Tools of the trade
(A version of this article was originally published in The Horn, autmn 2009. Author: Richard Bonham)
The Chyulu Hills National Park, Kenya extends to the north of Tsavo West National Park, and is a vital part of the Tsavo ecosystem as a whole. In the northern section of the Chyulu Hills, and on the adjacent Mbirikani Group Ranch, is a population of Critically Endangered Eastern black rhino.
Save The Rhino asked me what my favorite and most important tools for rhino conservation were… So I passed the buck to the rangers who are out there every day and night on the sharp edge. This is what they came back with:
Fred Njagi, administrator: “My computer; my work would be very difficult without one. It helps me track the wages of the 71 rangers we employ, enter data of rhino and other wildlife activity, with reporting, with mapping and so much more.”
Edward Piya, officer in charge of security: “It has to be the radios and my mobile telephone – communications are everything. Sometimes I have up to five independent teams operating in different areas and I have to keep track of them and react immediately to situations as they come up. When communications break down, I am blind.”
Credit: Maasailand Preservation Trust
Wilson Mancha, in charge of rhino monitoring: “My GPS unit. Now that we have our geographic information system (GIS) in place, I can see where the rhino concentrations are and the areas the patrols are covering. I really look forward to being able to map the movement of individuals.”
Sergeant Sakimba: “My weapon. We patrol areas which are full of buffalo, elephant, lions and sometimes very bad and dangerous poachers. When I have my weapon I am not frightened.”
Sergeant Nderu: “Informants are our best tools. Most of the arrests we make are the result of information we get from informants.”
Ranger Silati: “My boots!

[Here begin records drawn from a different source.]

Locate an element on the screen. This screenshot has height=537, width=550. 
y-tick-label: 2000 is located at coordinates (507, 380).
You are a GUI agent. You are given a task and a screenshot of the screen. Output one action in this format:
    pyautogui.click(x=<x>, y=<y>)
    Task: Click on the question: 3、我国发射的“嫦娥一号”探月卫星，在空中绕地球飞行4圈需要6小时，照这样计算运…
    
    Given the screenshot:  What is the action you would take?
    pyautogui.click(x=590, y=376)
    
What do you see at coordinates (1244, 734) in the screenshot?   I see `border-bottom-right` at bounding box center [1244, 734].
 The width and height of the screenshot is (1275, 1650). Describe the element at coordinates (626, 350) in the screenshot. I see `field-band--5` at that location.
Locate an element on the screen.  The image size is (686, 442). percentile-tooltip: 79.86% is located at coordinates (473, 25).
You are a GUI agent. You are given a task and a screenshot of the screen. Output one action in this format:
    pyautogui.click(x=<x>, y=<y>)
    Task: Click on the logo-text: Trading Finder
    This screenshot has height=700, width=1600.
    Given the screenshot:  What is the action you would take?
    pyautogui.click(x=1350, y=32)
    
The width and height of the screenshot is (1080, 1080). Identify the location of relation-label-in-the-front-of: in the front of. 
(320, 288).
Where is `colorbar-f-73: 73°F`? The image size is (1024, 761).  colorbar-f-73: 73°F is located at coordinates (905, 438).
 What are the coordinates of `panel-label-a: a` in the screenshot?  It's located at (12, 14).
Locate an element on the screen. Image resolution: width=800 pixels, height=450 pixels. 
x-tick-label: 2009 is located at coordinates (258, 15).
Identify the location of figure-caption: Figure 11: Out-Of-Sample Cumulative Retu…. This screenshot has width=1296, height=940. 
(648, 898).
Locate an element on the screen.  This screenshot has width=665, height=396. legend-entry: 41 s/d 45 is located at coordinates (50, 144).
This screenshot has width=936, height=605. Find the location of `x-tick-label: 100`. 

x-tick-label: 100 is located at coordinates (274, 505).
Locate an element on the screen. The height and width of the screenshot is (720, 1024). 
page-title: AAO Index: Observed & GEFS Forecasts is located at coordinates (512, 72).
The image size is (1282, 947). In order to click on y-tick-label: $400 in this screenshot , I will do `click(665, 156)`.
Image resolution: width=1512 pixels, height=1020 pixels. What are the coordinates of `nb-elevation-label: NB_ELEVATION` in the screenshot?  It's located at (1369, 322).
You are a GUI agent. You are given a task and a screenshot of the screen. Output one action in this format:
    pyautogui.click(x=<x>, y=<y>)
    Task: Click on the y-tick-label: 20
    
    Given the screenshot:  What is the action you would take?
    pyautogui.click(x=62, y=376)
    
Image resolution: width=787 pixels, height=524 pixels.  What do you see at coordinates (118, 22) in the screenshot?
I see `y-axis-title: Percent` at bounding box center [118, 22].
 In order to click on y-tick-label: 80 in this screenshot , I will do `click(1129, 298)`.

Sometimes we walk for ten hours in a day over very rough rocks and without my boots I could not do it. I like boots which don't leave distinct tracks as they tell the poachers we are around.”
Ranger Dickson: “My uniform. I am proud to wear it and it gains me respect from the community when they see I am a rhino ranger.”
Ranger Saab: “The donkeys. They carry and position water for our patrols to places cars cannot reach and this means we can stay in the bush longer.”
Ranger Kilitia, tracker dog unit: “My dogs. They have helped us catch many poachers and it means the poachers can run, but not hide. The dogs are like witch doctors.”
Ranger Masangao: “The camera traps. The Chyulu rhino are like ghosts. We see their tracks and dung but, because the bush is so thick and they mainly move at night, we very seldom see them. The camera traps help us identify them and make them real.”
And mine? If you can call commitment a tool then that would be my choice. Without the commitment of these rangers there would be no rhino left in the Chyulus.